The Longest-Running Game

The original Backgammon is played in Ancient Rome.

5000 BC

A Roll of the Dice

In the Middle East, games of chance are played where players roll dice made of bones, wood, stones, or turtle shells.

International Tabletop Day FAQs

How do I get involved in International Tabletop Day?

Retailers and event hosts hold board game events around the globe that you can find on

What is the most popular tabletop game of all time?

Chess is the best-selling game of all time.

Is there a way I can watch ITTD day of gaming?

Yes, there will be live streams on June 1 from 9:00 am to 5:00 pm PDT on Twitch and Youtube.

Five Surprising Facts About International Tabletop Day

  1. Candy Land creator

    A retired schoolteacher recovering from polio created Candy Land.

  2. It’s a monopoly

    Board games in 2012 had an annual growth rate of 40%.

  3. Brain trust

    Cranium was the first game to be sold at Barnes and Noble and on Amazon.

  4. Jenga!

    Jenga is from the Swahili word which means "to build."

  5. The never-ending game

    The longest game of Monopoly lasted 70 straight days.

International Tabletop Day Activities

  1. Tabletop meetups

    Games are always more fun when they’re played with others. Many tabletop stores hold International Tabletop Day events around the globe where you can meet up with others to play your favorite games. Don’t worry if you’re not a hardcore gamer, there’s sure to be other casual gamers, and those with more experience can provide you with the best expertise.

  2. Twitch it up

    Meet up with your virtual friends in the virtual world on Twitch. Twitch is the world's leading platform that allows users to watch and chat with millions of fans and share in the love of tabletop gaming. Or, if you're bold enough, join the fray yourself and stream your own game. This will really help the day feel “international” as you’re able to connect to others from all around the world.

  3. Try out a new game

    There are so many options for board games and there’s nothing like venturing into the unknown. If you’ve never slain a dragon, try Dungeons & Dragons, or if you’re a fan of horror movies, give Betrayal on House at the Hill a go. There’s something for everyone and it’s a great way to bring your family and friends together in a battle of strategy and wit.

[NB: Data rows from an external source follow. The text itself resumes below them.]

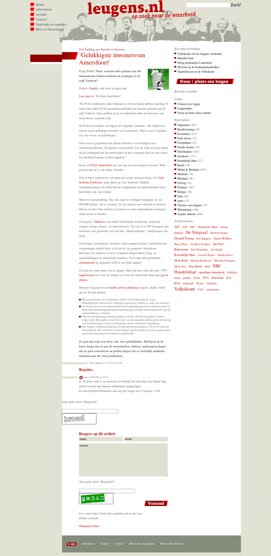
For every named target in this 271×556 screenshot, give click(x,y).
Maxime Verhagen (224, 260)
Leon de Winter (206, 255)
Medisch (182, 174)
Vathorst (99, 222)
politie (187, 278)
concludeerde (87, 262)
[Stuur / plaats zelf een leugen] (204, 85)
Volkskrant (184, 288)
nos (207, 266)
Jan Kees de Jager (200, 244)
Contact (41, 19)
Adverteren (44, 9)
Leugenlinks (184, 108)
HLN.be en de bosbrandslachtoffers (198, 67)
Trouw (200, 283)
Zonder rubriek (186, 214)
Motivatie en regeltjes (51, 24)
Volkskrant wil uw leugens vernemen (199, 54)
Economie (183, 134)
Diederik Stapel (219, 233)
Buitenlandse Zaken (208, 226)
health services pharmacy (124, 287)
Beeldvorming (185, 129)
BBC (192, 226)
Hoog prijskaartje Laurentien (194, 63)
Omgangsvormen (89, 526)
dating (224, 227)
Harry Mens (181, 244)
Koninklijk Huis (187, 161)
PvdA (197, 278)
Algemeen (183, 125)
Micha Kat (180, 266)
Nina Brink (195, 266)
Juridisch (182, 156)
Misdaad (182, 178)
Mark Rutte (181, 260)
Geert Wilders (223, 238)
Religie (181, 192)
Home (40, 4)
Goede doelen (185, 147)
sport (180, 201)
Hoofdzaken (184, 151)
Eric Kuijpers (203, 238)
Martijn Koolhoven (201, 260)
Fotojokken (184, 143)
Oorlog (181, 183)
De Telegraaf (197, 232)
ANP (184, 226)
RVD (177, 283)
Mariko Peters (225, 255)
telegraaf (188, 283)
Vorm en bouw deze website (194, 113)
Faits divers (184, 138)
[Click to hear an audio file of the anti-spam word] (115, 418)
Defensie (178, 232)
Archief (41, 14)
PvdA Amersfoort (101, 165)
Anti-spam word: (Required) (79, 402)
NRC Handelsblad (197, 269)
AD (176, 226)
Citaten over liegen (188, 104)
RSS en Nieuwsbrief (50, 29)
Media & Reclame (188, 169)
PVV (206, 278)
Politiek (182, 187)
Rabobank (218, 278)
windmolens (212, 289)
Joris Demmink (199, 249)
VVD (200, 289)
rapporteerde (86, 275)
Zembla (93, 88)
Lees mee (84, 96)
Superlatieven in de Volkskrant (195, 71)
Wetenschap (184, 209)
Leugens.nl (126, 8)
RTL (229, 278)
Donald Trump (184, 238)
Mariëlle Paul (185, 58)
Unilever (211, 283)
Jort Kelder (217, 249)
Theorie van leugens (189, 205)
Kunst (180, 165)
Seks (180, 196)
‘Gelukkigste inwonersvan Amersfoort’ (112, 58)
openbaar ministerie (212, 272)
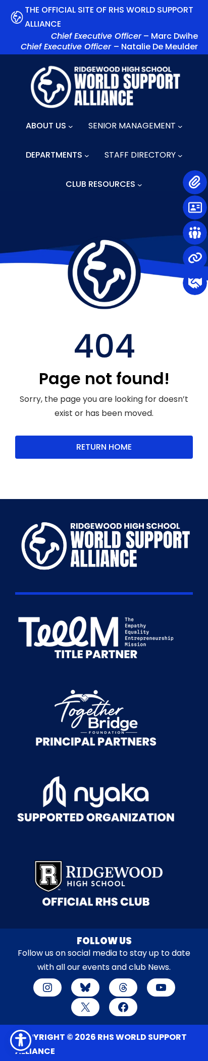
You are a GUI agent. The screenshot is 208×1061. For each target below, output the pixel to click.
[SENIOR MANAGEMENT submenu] (180, 126)
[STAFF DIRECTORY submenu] (180, 155)
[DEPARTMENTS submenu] (86, 155)
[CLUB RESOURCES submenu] (139, 184)
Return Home (104, 447)
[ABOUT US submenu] (70, 126)
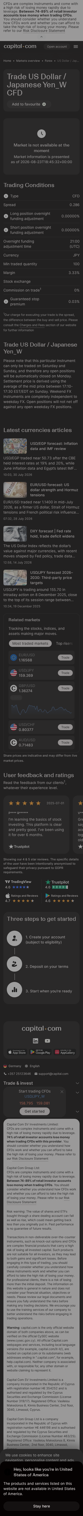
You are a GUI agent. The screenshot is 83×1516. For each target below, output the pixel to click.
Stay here (41, 1506)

Why International Tabletop Day Is Important

  1. Coming together for the sake of fun

    There are so many gamers and tabletop games deserving of celebration. These games have endured for centuries and they bring people together in a real way. There’s a connectedness when people are face to face or they’re teaming up to solve a problem that you can’t dismiss. In times of such separation, it’s important to give respect to that which unites us.

  2. Strategy and mental growth

    Many tabletop games take skill and concentration to win. You’re forced to foresee someone else’s moves in order to make the best choice, which makes it a great analogy for life. While you’re playing, you’re also learning and doing so has been known to help with memory retention and analytical growth.

  3. Imagination never dies

    While the appeal of video games has seemingly taken over in the modern era, there’s something magical about the classic way. Perhaps it harkens back to ancient times when imagination ruled the day. When you play Dungeons & Dragons, it’s your mind that’s creating the images and the events as they unfold, bringing you into the story in a way that visual mediums can’t.